** Excerpted data **
## Start
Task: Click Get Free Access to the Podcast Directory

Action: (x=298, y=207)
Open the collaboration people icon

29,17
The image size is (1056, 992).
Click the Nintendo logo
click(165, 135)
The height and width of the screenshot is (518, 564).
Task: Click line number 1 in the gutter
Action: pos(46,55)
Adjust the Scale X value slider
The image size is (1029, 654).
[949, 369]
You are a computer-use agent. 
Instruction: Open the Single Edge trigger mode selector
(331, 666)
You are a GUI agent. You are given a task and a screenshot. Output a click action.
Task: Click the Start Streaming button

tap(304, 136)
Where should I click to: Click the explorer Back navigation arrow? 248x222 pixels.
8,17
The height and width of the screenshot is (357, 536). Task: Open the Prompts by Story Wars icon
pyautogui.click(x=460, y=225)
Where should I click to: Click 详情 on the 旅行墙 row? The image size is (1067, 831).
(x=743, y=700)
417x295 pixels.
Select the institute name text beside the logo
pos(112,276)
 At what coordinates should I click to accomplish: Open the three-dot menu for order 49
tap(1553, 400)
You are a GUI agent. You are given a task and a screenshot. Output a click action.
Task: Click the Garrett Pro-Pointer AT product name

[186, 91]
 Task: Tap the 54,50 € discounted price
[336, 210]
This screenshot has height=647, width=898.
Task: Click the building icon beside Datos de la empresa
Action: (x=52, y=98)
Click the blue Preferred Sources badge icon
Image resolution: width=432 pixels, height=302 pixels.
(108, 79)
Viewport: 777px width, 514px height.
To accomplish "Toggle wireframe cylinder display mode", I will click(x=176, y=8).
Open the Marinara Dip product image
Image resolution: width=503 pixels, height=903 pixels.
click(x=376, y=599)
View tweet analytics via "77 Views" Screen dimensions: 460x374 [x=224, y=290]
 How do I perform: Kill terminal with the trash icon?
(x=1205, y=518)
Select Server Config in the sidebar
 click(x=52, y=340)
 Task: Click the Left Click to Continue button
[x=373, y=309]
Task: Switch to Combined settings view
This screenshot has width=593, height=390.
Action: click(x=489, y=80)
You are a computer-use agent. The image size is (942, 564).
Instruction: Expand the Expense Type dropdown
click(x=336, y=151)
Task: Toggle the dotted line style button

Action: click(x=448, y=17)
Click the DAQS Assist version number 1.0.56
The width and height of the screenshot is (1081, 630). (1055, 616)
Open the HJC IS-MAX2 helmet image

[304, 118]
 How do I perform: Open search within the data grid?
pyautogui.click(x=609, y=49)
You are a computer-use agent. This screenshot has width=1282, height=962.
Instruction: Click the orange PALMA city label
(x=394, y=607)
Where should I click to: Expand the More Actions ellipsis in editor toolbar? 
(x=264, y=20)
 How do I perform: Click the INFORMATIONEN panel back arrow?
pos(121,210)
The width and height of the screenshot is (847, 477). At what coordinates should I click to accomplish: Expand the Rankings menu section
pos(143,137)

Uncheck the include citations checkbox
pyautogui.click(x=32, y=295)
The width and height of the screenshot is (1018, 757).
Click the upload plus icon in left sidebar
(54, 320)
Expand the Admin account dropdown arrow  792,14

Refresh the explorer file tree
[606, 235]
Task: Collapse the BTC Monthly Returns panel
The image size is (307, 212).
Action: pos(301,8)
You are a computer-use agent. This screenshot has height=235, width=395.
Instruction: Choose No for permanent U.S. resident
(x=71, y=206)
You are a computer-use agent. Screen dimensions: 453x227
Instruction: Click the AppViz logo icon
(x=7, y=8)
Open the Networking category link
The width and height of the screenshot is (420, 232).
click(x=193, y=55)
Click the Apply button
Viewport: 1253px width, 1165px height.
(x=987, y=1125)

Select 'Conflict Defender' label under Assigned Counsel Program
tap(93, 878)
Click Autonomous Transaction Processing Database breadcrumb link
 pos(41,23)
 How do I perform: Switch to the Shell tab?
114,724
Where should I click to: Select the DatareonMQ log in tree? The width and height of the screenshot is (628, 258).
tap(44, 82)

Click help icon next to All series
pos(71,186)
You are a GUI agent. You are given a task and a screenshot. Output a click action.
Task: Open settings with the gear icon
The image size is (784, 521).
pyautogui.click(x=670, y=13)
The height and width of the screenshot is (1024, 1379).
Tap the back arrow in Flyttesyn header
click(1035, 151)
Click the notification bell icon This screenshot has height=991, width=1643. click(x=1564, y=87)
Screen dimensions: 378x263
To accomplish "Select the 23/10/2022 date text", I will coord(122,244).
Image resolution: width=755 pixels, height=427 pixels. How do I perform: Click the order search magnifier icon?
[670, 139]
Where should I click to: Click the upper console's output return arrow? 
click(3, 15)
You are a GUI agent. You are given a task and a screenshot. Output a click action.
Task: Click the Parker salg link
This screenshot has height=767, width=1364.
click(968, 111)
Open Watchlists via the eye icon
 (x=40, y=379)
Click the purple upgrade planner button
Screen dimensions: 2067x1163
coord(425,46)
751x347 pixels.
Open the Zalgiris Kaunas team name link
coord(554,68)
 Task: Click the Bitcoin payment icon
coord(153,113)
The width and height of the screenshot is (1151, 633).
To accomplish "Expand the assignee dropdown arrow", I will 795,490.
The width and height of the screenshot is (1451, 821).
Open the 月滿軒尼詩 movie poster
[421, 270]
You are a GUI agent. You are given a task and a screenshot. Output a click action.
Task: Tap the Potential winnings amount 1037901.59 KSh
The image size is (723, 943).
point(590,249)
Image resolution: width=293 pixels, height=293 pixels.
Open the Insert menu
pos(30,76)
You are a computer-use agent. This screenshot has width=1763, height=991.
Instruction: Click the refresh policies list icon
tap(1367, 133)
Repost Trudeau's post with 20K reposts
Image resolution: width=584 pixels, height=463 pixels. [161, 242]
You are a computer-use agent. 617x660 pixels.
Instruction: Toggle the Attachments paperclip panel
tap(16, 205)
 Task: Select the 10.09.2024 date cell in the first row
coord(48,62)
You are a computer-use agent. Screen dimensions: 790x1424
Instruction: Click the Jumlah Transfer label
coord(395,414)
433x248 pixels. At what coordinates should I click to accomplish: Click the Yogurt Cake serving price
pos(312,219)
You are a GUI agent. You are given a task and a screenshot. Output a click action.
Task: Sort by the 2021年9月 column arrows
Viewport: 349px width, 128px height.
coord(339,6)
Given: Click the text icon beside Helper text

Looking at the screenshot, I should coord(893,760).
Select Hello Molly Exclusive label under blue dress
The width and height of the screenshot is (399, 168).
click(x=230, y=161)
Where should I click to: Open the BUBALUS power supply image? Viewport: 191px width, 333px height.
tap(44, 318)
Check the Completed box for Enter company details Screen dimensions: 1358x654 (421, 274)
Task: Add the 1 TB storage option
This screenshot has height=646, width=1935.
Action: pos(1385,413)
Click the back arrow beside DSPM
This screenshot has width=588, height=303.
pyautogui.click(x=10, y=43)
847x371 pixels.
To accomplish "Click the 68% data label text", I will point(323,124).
## End
** Problem to work on **
Rewrite all of the lines above, putting "Stop Streaming" in place of "Start Streaming" and leaving everything else unchanged.

** Answer to this exercise **
Task: Click Get Free Access to the Podcast Directory

Action: (x=298, y=207)
Open the collaboration people icon

29,17
The image size is (1056, 992).
Click the Nintendo logo
click(165, 135)
The height and width of the screenshot is (518, 564).
Task: Click line number 1 in the gutter
Action: pos(46,55)
Adjust the Scale X value slider
The image size is (1029, 654).
[949, 369]
You are a computer-use agent. 
Instruction: Open the Single Edge trigger mode selector
(331, 666)
You are a GUI agent. You are given a task and a screenshot. Output a click action.
Task: Click the Stop Streaming button

tap(304, 136)
Where should I click to: Click the explorer Back navigation arrow? 248x222 pixels.
8,17
The height and width of the screenshot is (357, 536). Task: Open the Prompts by Story Wars icon
pyautogui.click(x=460, y=225)
Where should I click to: Click 详情 on the 旅行墙 row? The image size is (1067, 831).
(x=743, y=700)
417x295 pixels.
Select the institute name text beside the logo
pos(112,276)
 At what coordinates should I click to accomplish: Open the three-dot menu for order 49
tap(1553, 400)
You are a GUI agent. You are given a task and a screenshot. Output a click action.
Task: Click the Garrett Pro-Pointer AT product name

[186, 91]
 Task: Tap the 54,50 € discounted price
[336, 210]
This screenshot has height=647, width=898.
Task: Click the building icon beside Datos de la empresa
Action: (x=52, y=98)
Click the blue Preferred Sources badge icon
Image resolution: width=432 pixels, height=302 pixels.
(108, 79)
Viewport: 777px width, 514px height.
To accomplish "Toggle wireframe cylinder display mode", I will click(x=176, y=8).
Open the Marinara Dip product image
Image resolution: width=503 pixels, height=903 pixels.
click(x=376, y=599)
View tweet analytics via "77 Views" Screen dimensions: 460x374 [x=224, y=290]
 How do I perform: Kill terminal with the trash icon?
(x=1205, y=518)
Select Server Config in the sidebar
 click(x=52, y=340)
 Task: Click the Left Click to Continue button
[x=373, y=309]
Task: Switch to Combined settings view
This screenshot has width=593, height=390.
Action: click(x=489, y=80)
You are a computer-use agent. The image size is (942, 564).
Instruction: Expand the Expense Type dropdown
click(x=336, y=151)
Task: Toggle the dotted line style button

Action: click(x=448, y=17)
Click the DAQS Assist version number 1.0.56
The width and height of the screenshot is (1081, 630). (1055, 616)
Open the HJC IS-MAX2 helmet image

[304, 118]
 How do I perform: Open search within the data grid?
pyautogui.click(x=609, y=49)
You are a computer-use agent. This screenshot has width=1282, height=962.
Instruction: Click the orange PALMA city label
(x=394, y=607)
Where should I click to: Expand the More Actions ellipsis in editor toolbar? 
(x=264, y=20)
 How do I perform: Click the INFORMATIONEN panel back arrow?
pos(121,210)
The width and height of the screenshot is (847, 477). At what coordinates should I click to accomplish: Expand the Rankings menu section
pos(143,137)

Uncheck the include citations checkbox
pyautogui.click(x=32, y=295)
The width and height of the screenshot is (1018, 757).
Click the upload plus icon in left sidebar
(54, 320)
Expand the Admin account dropdown arrow  792,14

Refresh the explorer file tree
[606, 235]
Task: Collapse the BTC Monthly Returns panel
The image size is (307, 212).
Action: pos(301,8)
You are a computer-use agent. This screenshot has height=235, width=395.
Instruction: Choose No for permanent U.S. resident
(x=71, y=206)
You are a computer-use agent. Screen dimensions: 453x227
Instruction: Click the AppViz logo icon
(x=7, y=8)
Open the Networking category link
The width and height of the screenshot is (420, 232).
click(x=193, y=55)
Click the Apply button
Viewport: 1253px width, 1165px height.
(x=987, y=1125)

Select 'Conflict Defender' label under Assigned Counsel Program
tap(93, 878)
Click Autonomous Transaction Processing Database breadcrumb link
 pos(41,23)
 How do I perform: Switch to the Shell tab?
114,724
Where should I click to: Select the DatareonMQ log in tree? The width and height of the screenshot is (628, 258).
tap(44, 82)

Click help icon next to All series
pos(71,186)
You are a GUI agent. You are given a task and a screenshot. Output a click action.
Task: Open settings with the gear icon
The image size is (784, 521).
pyautogui.click(x=670, y=13)
The height and width of the screenshot is (1024, 1379).
Tap the back arrow in Flyttesyn header
click(1035, 151)
Click the notification bell icon This screenshot has height=991, width=1643. click(x=1564, y=87)
Screen dimensions: 378x263
To accomplish "Select the 23/10/2022 date text", I will coord(122,244).
Image resolution: width=755 pixels, height=427 pixels. How do I perform: Click the order search magnifier icon?
[670, 139]
Where should I click to: Click the upper console's output return arrow? 
click(3, 15)
You are a GUI agent. You are given a task and a screenshot. Output a click action.
Task: Click the Parker salg link
This screenshot has height=767, width=1364.
click(968, 111)
Open Watchlists via the eye icon
 (x=40, y=379)
Click the purple upgrade planner button
Screen dimensions: 2067x1163
coord(425,46)
751x347 pixels.
Open the Zalgiris Kaunas team name link
coord(554,68)
 Task: Click the Bitcoin payment icon
coord(153,113)
The width and height of the screenshot is (1151, 633).
To accomplish "Expand the assignee dropdown arrow", I will 795,490.
The width and height of the screenshot is (1451, 821).
Open the 月滿軒尼詩 movie poster
[421, 270]
You are a GUI agent. You are given a task and a screenshot. Output a click action.
Task: Tap the Potential winnings amount 1037901.59 KSh
The image size is (723, 943).
point(590,249)
Image resolution: width=293 pixels, height=293 pixels.
Open the Insert menu
pos(30,76)
You are a computer-use agent. This screenshot has width=1763, height=991.
Instruction: Click the refresh policies list icon
tap(1367, 133)
Repost Trudeau's post with 20K reposts
Image resolution: width=584 pixels, height=463 pixels. [161, 242]
You are a computer-use agent. 617x660 pixels.
Instruction: Toggle the Attachments paperclip panel
tap(16, 205)
 Task: Select the 10.09.2024 date cell in the first row
coord(48,62)
You are a computer-use agent. Screen dimensions: 790x1424
Instruction: Click the Jumlah Transfer label
coord(395,414)
433x248 pixels. At what coordinates should I click to accomplish: Click the Yogurt Cake serving price
pos(312,219)
You are a GUI agent. You are given a task and a screenshot. Output a click action.
Task: Sort by the 2021年9月 column arrows
Viewport: 349px width, 128px height.
coord(339,6)
Given: Click the text icon beside Helper text

Looking at the screenshot, I should coord(893,760).
Select Hello Molly Exclusive label under blue dress
The width and height of the screenshot is (399, 168).
click(x=230, y=161)
Where should I click to: Open the BUBALUS power supply image? Viewport: 191px width, 333px height.
tap(44, 318)
Check the Completed box for Enter company details Screen dimensions: 1358x654 (421, 274)
Task: Add the 1 TB storage option
This screenshot has height=646, width=1935.
Action: pos(1385,413)
Click the back arrow beside DSPM
This screenshot has width=588, height=303.
pyautogui.click(x=10, y=43)
847x371 pixels.
To accomplish "Click the 68% data label text", I will point(323,124).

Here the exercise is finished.